Reputation: 11
I have a Google Big Query dataset that contains tables using snapshots (for example: I see a table named .system_users, and there are actually multiple tables named in the system_users[YYYYMMDD] format).
I want to query all of the snapshots for unique values in the column "_schema_push_date", and display the full name of the table. The end result I'm looking for this:
Row | table_name | _schema_push_date
1 | system_users20200101 | 2020-01-01 09:51:29.251 UTC
2 | system_users20200102 | 2020-01-02 08:53:04.017 UTC
I am using
'''WHERE REGEXP_CONTAINS(_TABLE_SUFFIX, r"202001([0-2])")'''
to limit table the tables queried, but I think I also need to join _TABLE_SUFFIX against INFORMATION_SCHEMA.TABLES.TABLE_NAME to get table names into the results.
it is possible to join _TABLE_SUFFIX with INFORMATIOIN_SCHEMA data?
Upvotes: 0
Views: 598
Reputation: 11
To include the name of a table when using Wildcard syntax in GBQ, you must add _TABLE_SUFFIX to your select statement and alias it. For example:
select _TABLE_SUFFIX as my_table_name, email, count(1)
FROM `my_project.my_dataset.*`
WHERE REGEXP_CONTAINS(_TABLE_SUFFIX, r"202005[0-3]*")

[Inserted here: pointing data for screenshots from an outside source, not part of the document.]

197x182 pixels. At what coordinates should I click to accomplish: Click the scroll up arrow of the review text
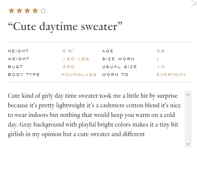188,95
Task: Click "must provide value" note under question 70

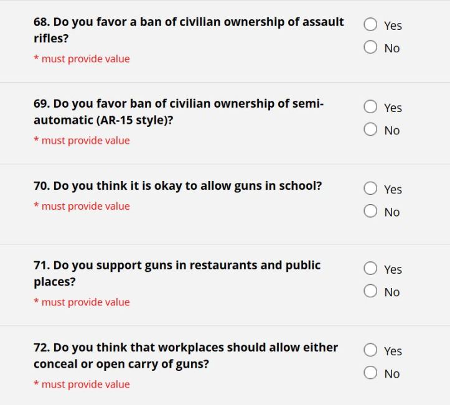Action: [x=85, y=206]

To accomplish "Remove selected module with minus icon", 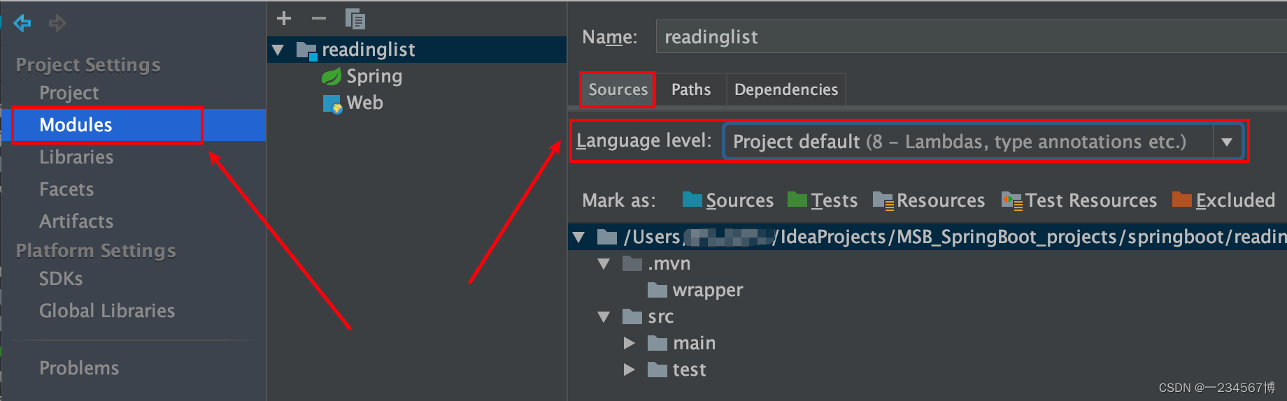I will (x=319, y=19).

GROUP BY my_table_name, email
Will produce results like
my_table_name | email | f0
my_first_table | [email protected] | 2345
Here's an interesting link to other pseudo-columns: http://bigdata.freeideas.cz/subdom/bigdata/2017/05/30/bigquery-cheat-sheet-standard-sql-meta-tables-pseudo-columns/
Upvotes: 1